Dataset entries

Start of Block

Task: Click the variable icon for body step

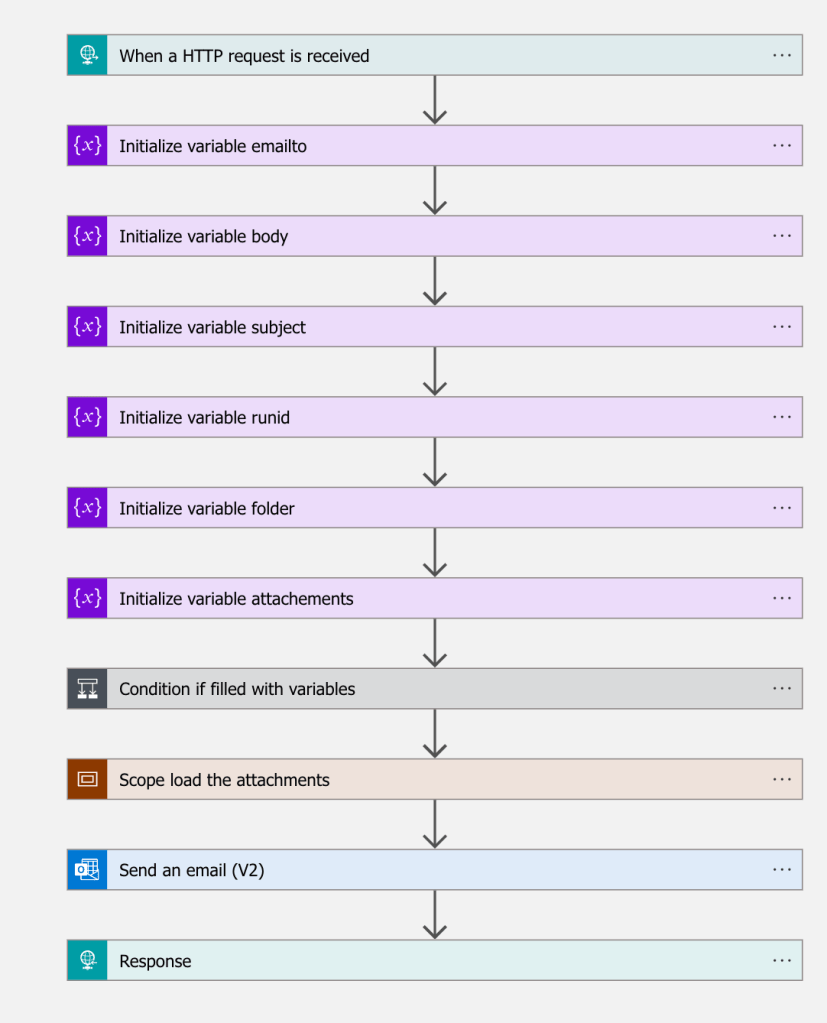Action: (87, 236)
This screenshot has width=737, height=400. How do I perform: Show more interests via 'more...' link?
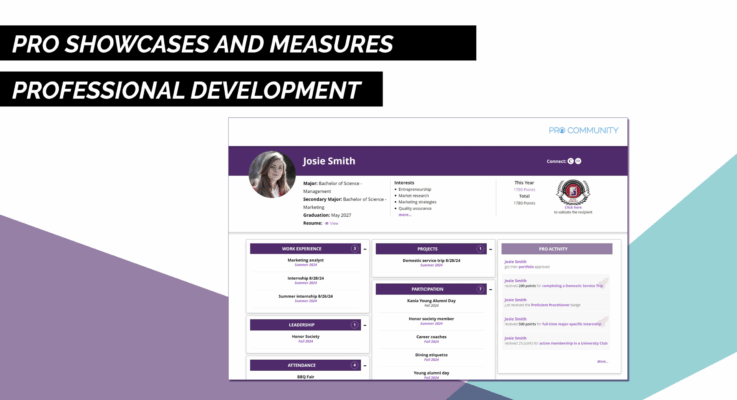coord(404,214)

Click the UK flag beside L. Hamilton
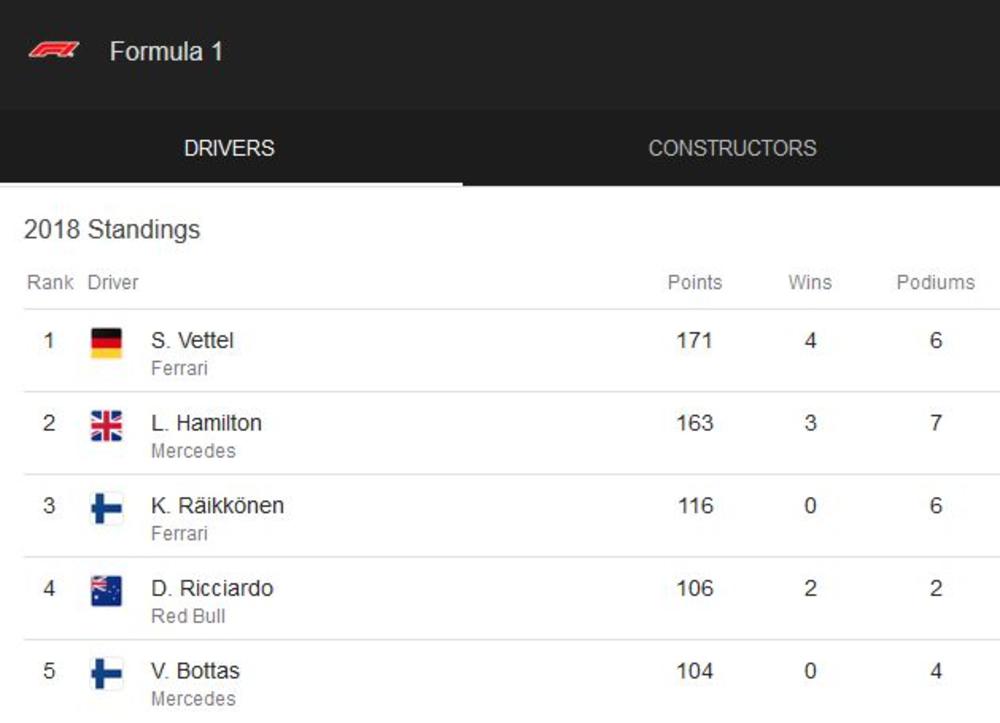[106, 426]
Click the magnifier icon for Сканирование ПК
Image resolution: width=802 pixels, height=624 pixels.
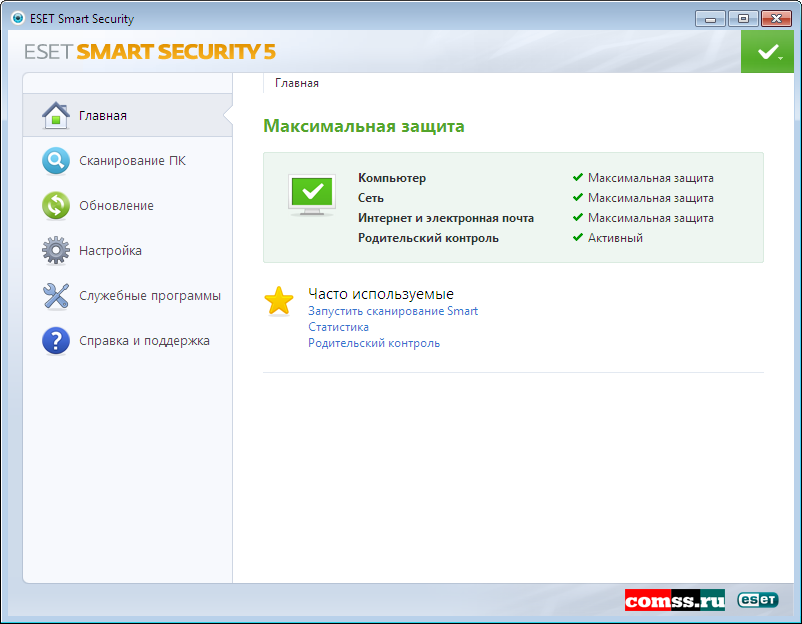[55, 160]
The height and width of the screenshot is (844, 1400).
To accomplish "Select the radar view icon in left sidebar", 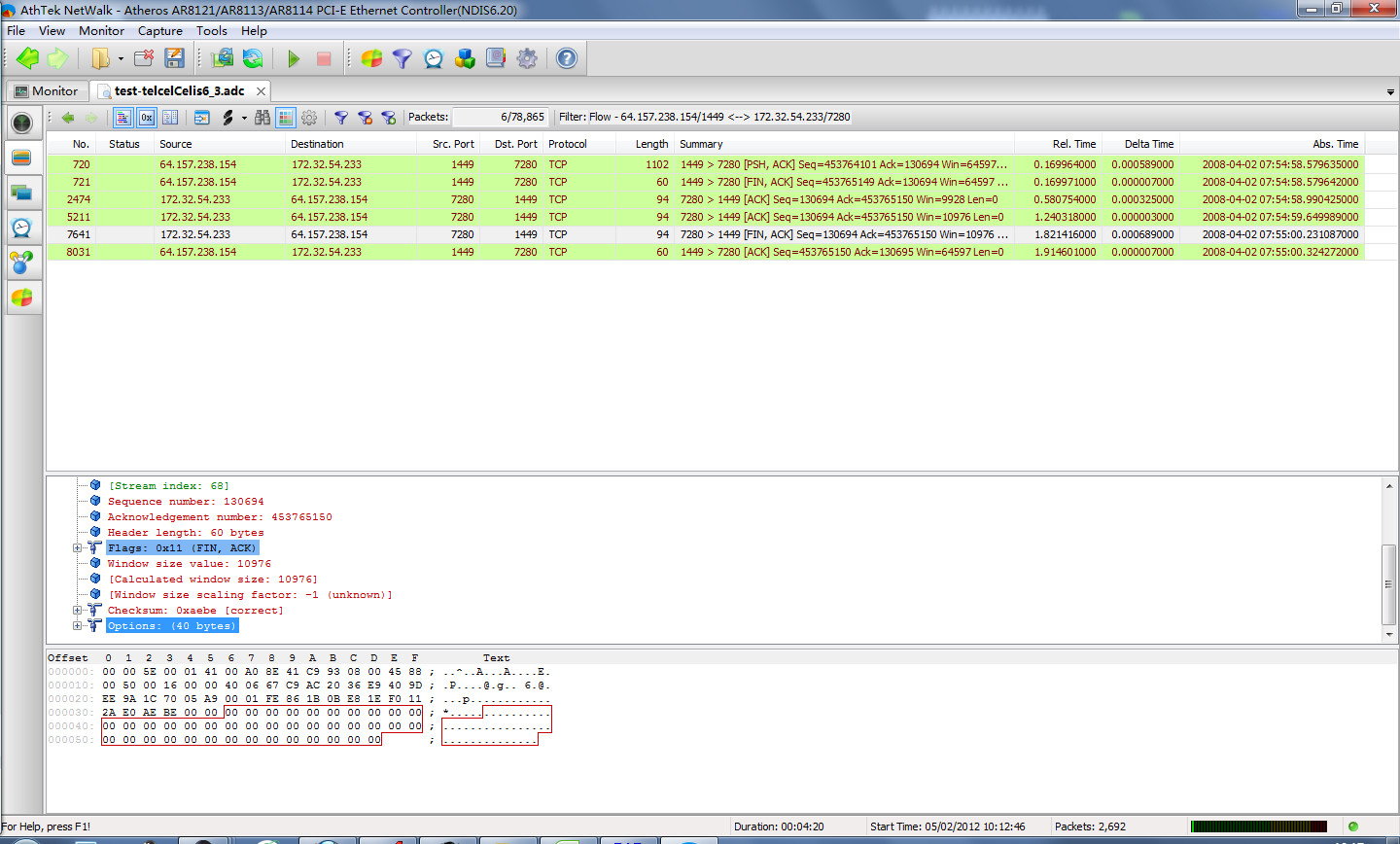I will [21, 123].
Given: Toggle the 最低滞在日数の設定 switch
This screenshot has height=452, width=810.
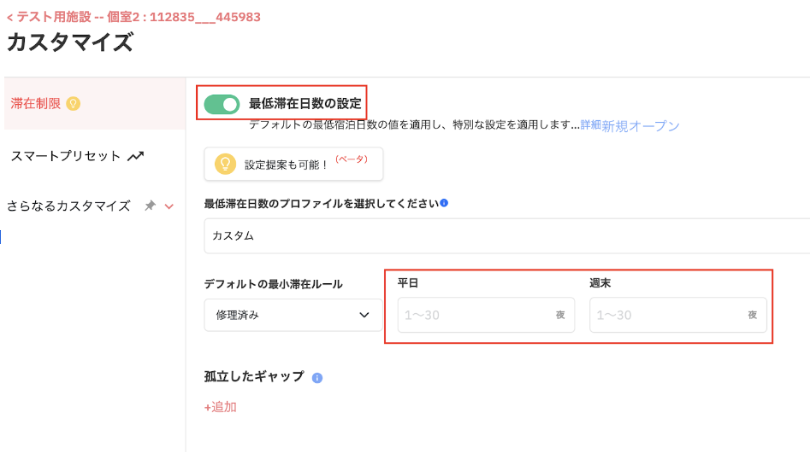Looking at the screenshot, I should [x=222, y=104].
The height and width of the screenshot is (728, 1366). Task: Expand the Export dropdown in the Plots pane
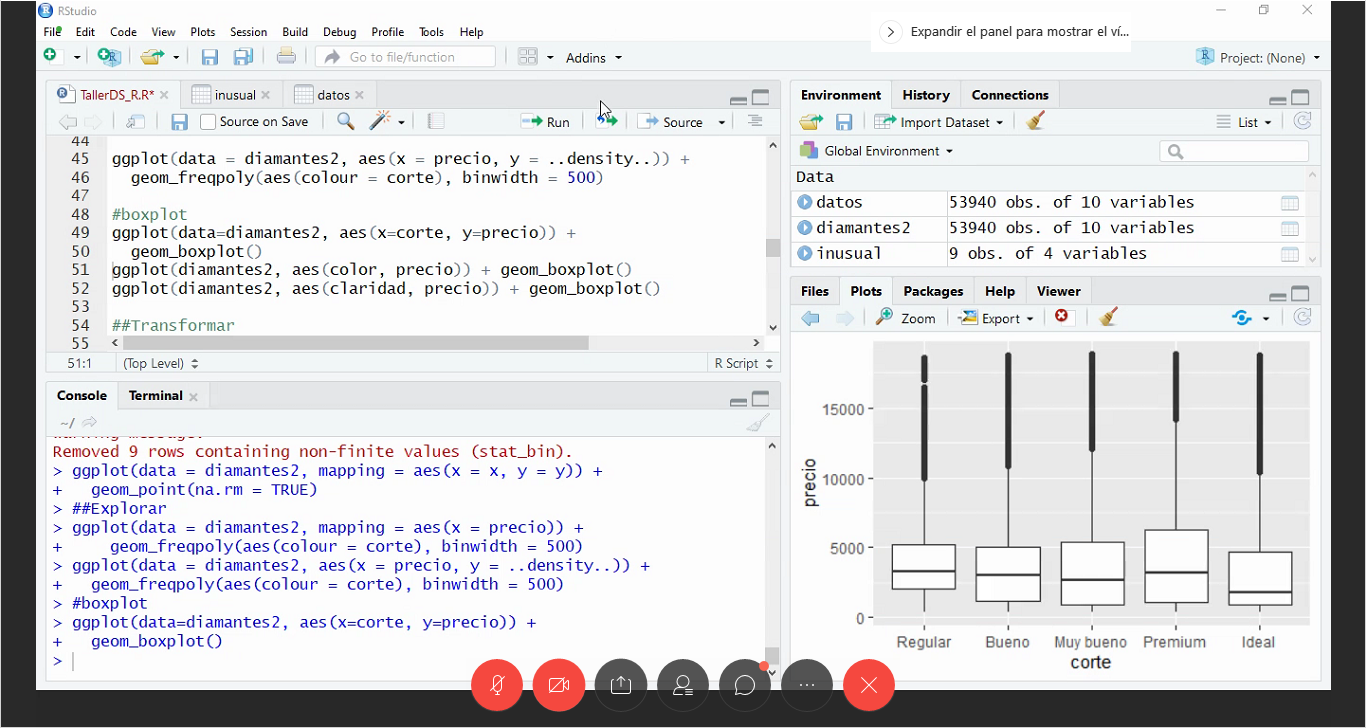point(997,318)
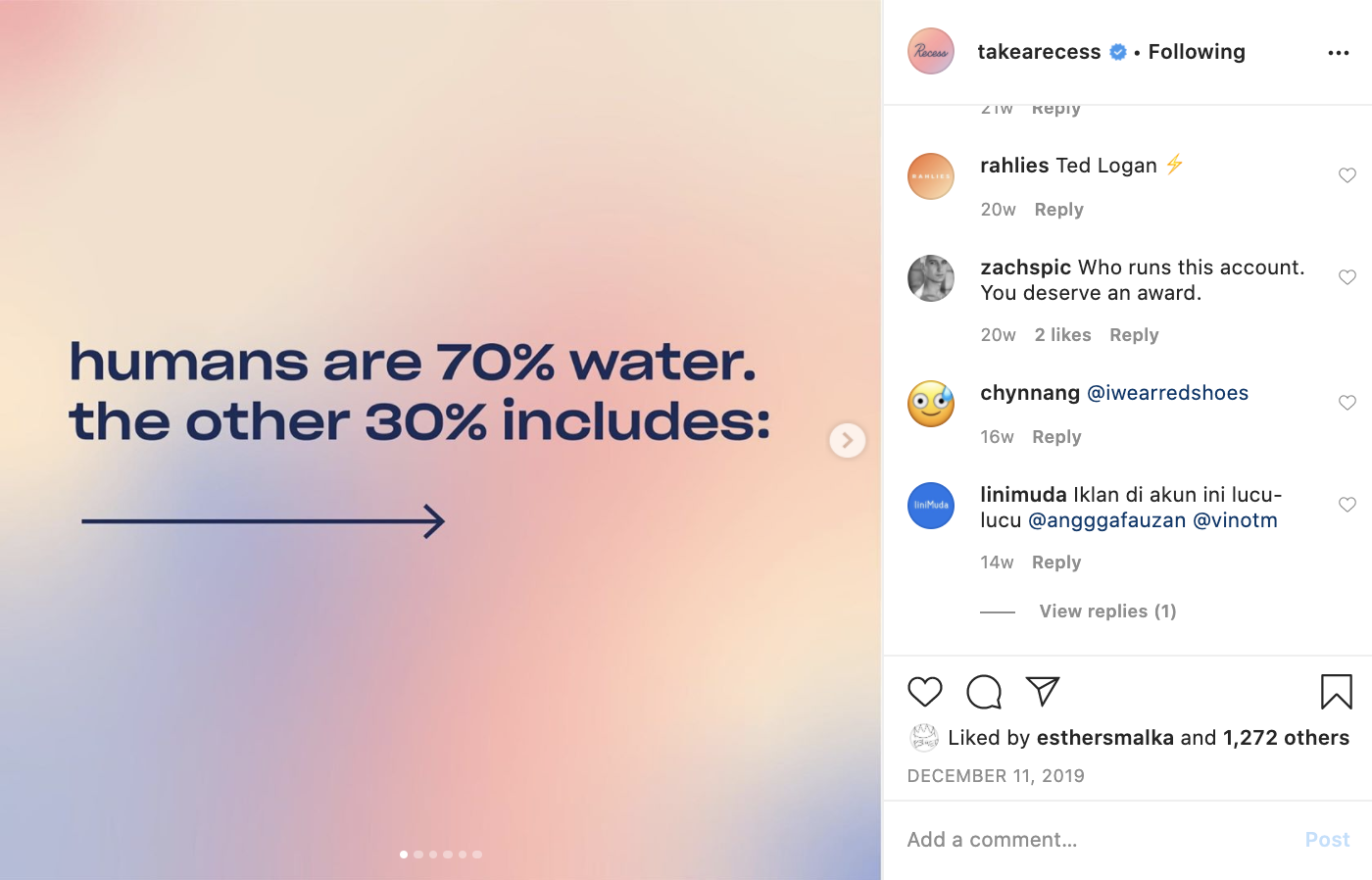Expand View replies (1) under linimuda

click(1107, 611)
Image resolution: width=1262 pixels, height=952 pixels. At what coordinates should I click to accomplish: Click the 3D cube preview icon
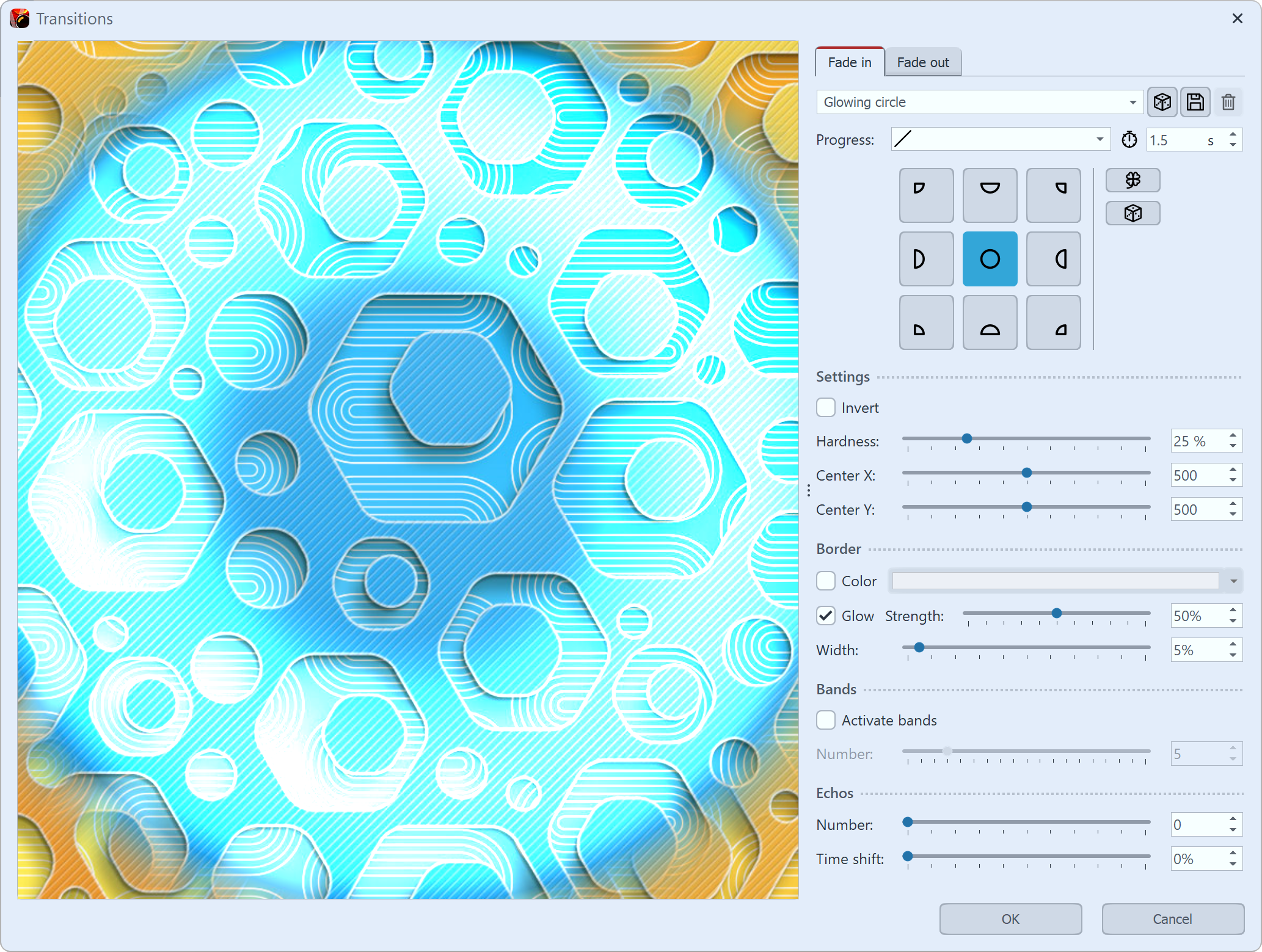pos(1162,102)
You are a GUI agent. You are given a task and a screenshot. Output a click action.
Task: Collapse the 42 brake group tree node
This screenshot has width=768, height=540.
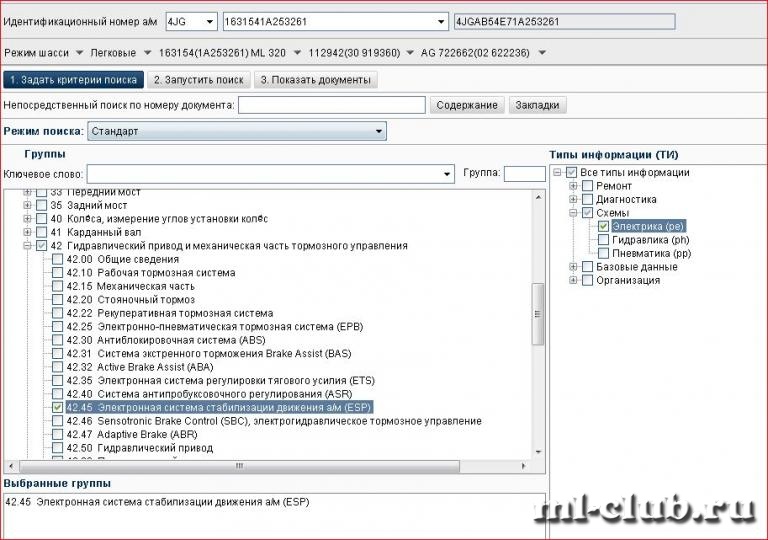tap(26, 246)
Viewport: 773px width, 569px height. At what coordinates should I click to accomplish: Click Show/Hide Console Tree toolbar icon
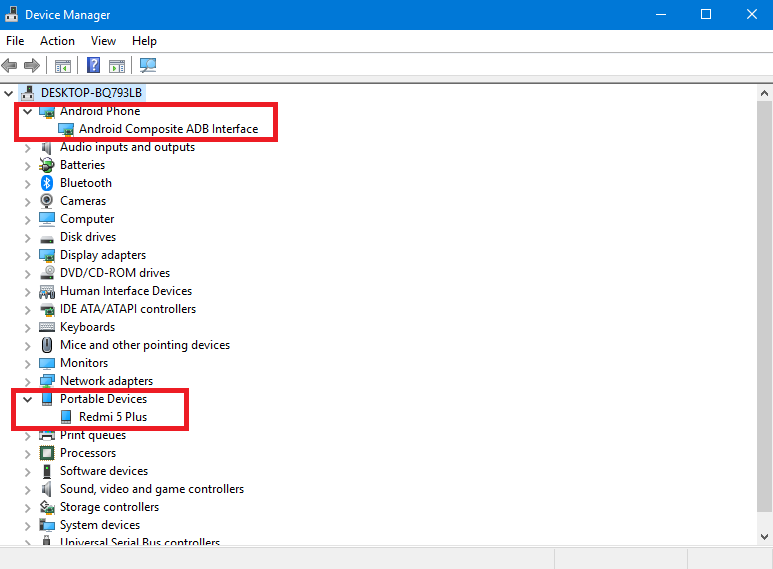pyautogui.click(x=62, y=66)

End of Block

*DESCRIPTION OF THE TASK*. Return exactly the lines from the one containing "Viewport: 773px width, 569px" through the end of the records, leaving out every picture.

*COMPLETED EXERCISE*.
Viewport: 773px width, 569px height. At what coordinates should I click to accomplish: Click Show/Hide Console Tree toolbar icon
pyautogui.click(x=62, y=66)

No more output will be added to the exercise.